In a MEMS display device a TFT which comprises a switching element for driving a MEMS shutter and a gate driver or data driver for driving the switching element is formed on a substrate. A terminal for supplying an external signal to the TFT is simultaneously formed on the substrate. Usually, in the MEMS display device a passivation film which covers the TFT and terminal is formed on the TFT substrate formed with the TFT and terminal, and a MEMS shutter is formed on the passivation film. Following this, an opposing substrate is bonded to the TFT substrate formed with the MEMS shutter. Since it is necessary to supply an external signal to the terminal formed on the TFT substrate, the TFT substrate and opposing substrate and bonded together so that the opposing substrate does not cover the upper part of the terminal.
Since is necessary to supply an external signal to the terminal formed on the TFT substrate it is necessary to remove the passivation film on the terminal.

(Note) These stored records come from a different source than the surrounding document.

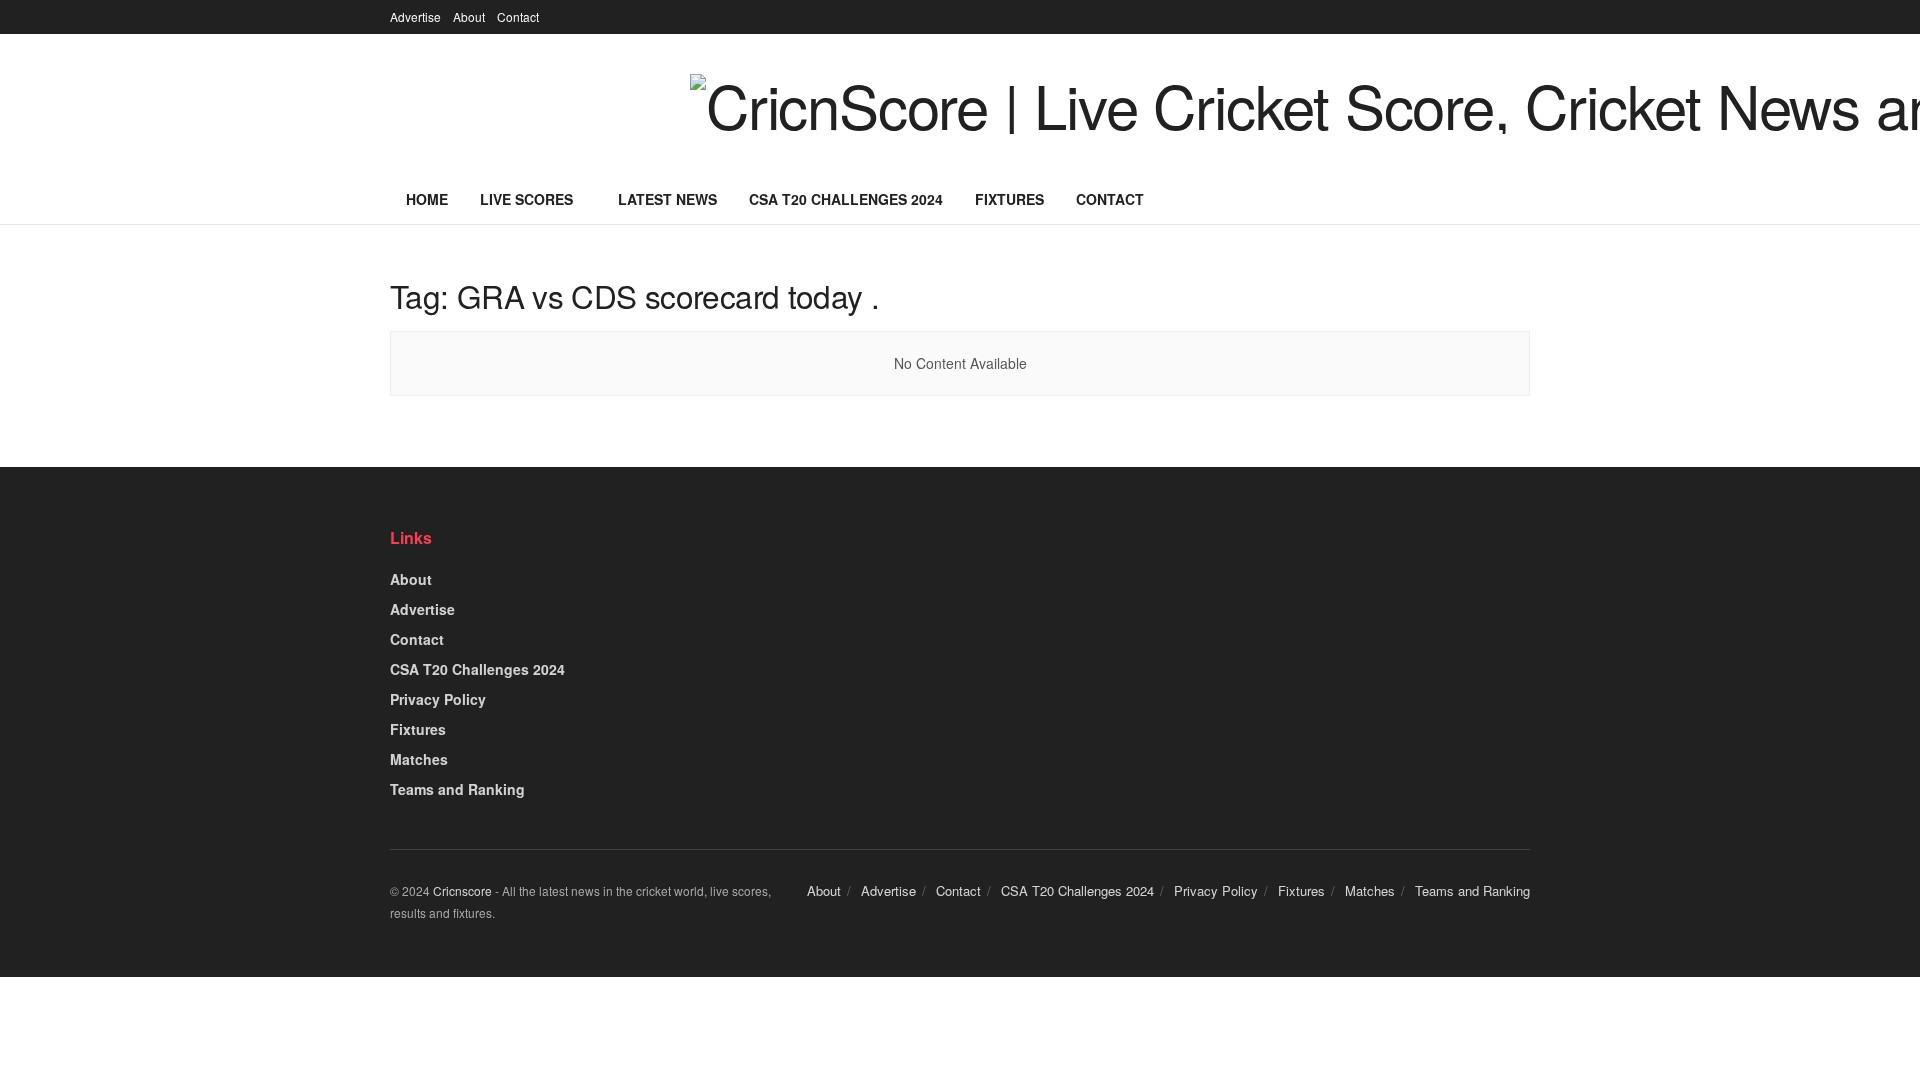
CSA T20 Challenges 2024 (846, 199)
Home (427, 199)
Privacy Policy (438, 699)
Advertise (415, 16)
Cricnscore (462, 890)
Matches (419, 759)
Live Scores (526, 199)
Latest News (667, 199)
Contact (518, 16)
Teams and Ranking (457, 789)
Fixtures (1009, 199)
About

Usually, in a TFT or semiconductor process the passivation film on the terminal is removed by combining a photolithography process and etching process. On the other hand, in the case of a MEMS display device the working parts of a MEMS shutter are in a floating state and thus it is often difficult to apply a photolithography process (resist coating etc) after forming the MEMS shutter.
In addition, there is a method for removing the passivation film on the terminal by a dry etching process after bonding the TFT substrate and opposing substrate and cutting them into individual MEMS display devices. However, in the removal method of the passivation film there is a problem in which the manufacturing throughput of a MEMS display device drops significantly and specialized devices are required.
In addition, while there is a method for removing the passivation film by irradiating a laser onto the terminal upper part the manufacturing throughput of a MEMS display device drops significantly.
Thus, the present invention was realized in an attempt to solve the problems described above by providing a display device and manufacturing method of the display device in which specialized devices are not required and whereby a passivation film is removed from a terminal without decreasing manufacturing throughput.